Otra manera de ver el asunto consiste en considerar el mundo del arte como parte del mundo real, junto con nuestros deseos y fantasías. Y disfrutar la experiencia artística sin maltratar nuestro espíritu. Pero eso no sirve para entender actividades que tradicionalmente han sido consideradas un fin en sí mismas y que autores como George Yúdice ven también como un recurso para construir identidades y expresiones simbólicas, lo cual les da una utilidad cultural, aunque esto resulta incomprensible para quienes asocian lo útil con el lucro y se aferran con Nuccio Ordine a la idea del arte y de la cultura como algo inútil.
Según George Dickie, además de los artistas y los organismos públicos, el arte como institución comprende el trabajo de críticos, coleccionistas, galerías privadas, académicos y públicos, quienes atribuyen valor artístico a las obras. Tal vez ocurre algo así en ciertos países desarrollados. Entre nosotros, la escasez o ausencia de crítica literaria y de arte, evidente en el predominio de los acercamientos entusiastas e informados pero frecuentemente individualistas a obras y servicios, deja la orientación de las disciplinas en manos de la mercadotecnia, para la que importan más las ventas que la comprensión y disfrute de esas obras y servicios. El mercado del arte está compuesto de minorías con poder adquisitivo para comprar cuadros o libros y tiempo libre para disfrutar de una función de teatro. Por otro lado, el limitado número de lectores de las investigaciones académicas sobre arte reduce sus posibles hallazgos y aciertos a una especie de claves secretas para iniciados. En cambio, la diversidad de públicos ha enriquecido la oferta de servicios y productos culturales, adecuándola a nuevos contenidos, formas de consumo y apropiación.
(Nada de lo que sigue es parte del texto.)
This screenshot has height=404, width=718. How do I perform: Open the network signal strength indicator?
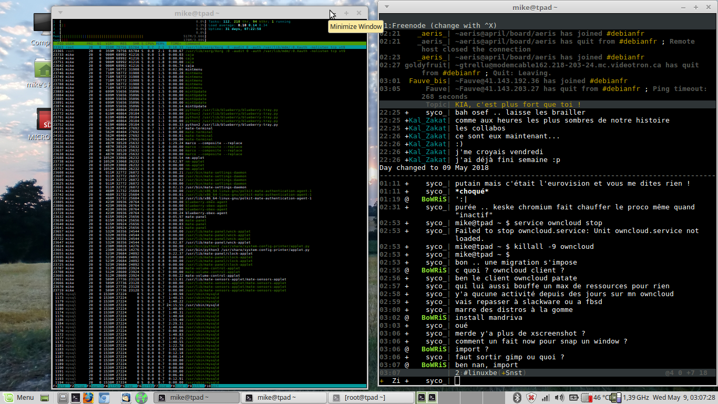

Sociedades como la nuestra, pobres en mediaciones entre las instancias del poder y la vida colectiva, perciben las decisiones de los poderosos como arbitrarias, pues sienten que no toman en cuenta sus necesidades, especialmente las culturales. Por otra parte, la implementación de la consigna de estrechar distancias entre el mundo cotidiano y el de la cultura artística lleva a las instituciones a evaluarse por la cantidad de personas atendidas, bajo el supuesto de que algún día ese abismo se cerrará con grandes cantidades de público en los espacios consagrados. Y alegremente difunden cifras de población atendida, sin importar qué tanto ese público aprecia y por tanto le atribuye valor a lo que se les ofrece. Los números tienen importancia, pero no ayudan a explicar las relaciones entre los involucrados en la experiencia artística. Y más bien confunden los ámbitos institucionales.
Una manera de otorgar valor a las expresiones artísticas consiste en organizar concursos y premiar a los mejores según unos jueces nombrados por los organizadores. Sin embargo, con el tiempo el valor de las obras pasa a segundo término. Lo importante se encuentra en el concurso y, más aún, en la institución organizadora.
Dos premios ilustran ejemplarmente esta usurpación de la artisticidad por la oficialidad desde las instituciones públicas: el Encuentro de Arte Joven y el Premio Bellas Artes de Poesía Aguascalientes, los cuales han cambiado de nombre varias veces y han influido de manera importante en el mundo del arte y de la poesía. Los organiza la Secretaría de Cultura, el Instituto Cultural de Aguascalientes y, en el caso de Arte Joven, el Patronato de la Feria Nacional de San Marcos y hace tiempo Cigarrera La Moderna.
Cada año, la ceremonia de premiación constituye una oportunidad de ponderar los concursos, por la cantidad de dinero que se entrega, por su longevidad, por el prestigio de los jueces y por la calidad de las obras premiadas en años anteriores. Así, aunque en las actas del jurado de poesía, por ejemplo, se mencionan algunos elementos del libro ganador, tiene más peso en la definición de la importancia del certamen lo externo a la obra que la obra misma. Por eso, la opinión de que un premio no garantiza la calidad de una obra se ha generalizado entre poetas y artistas. Sobre todo cuando se premian trabajos que no resisten el juicio del tiempo.
Y a la frontera entre el mundo del arte y el mundo real se suma una barrera entre esos mundos y el mundo oficial, donde no hay conflictos ni contradicciones y todo fluye en armonía. La institución oficial usurpa el lugar de la institución artística, atribuyéndose la unidad a la que aspiran las obras.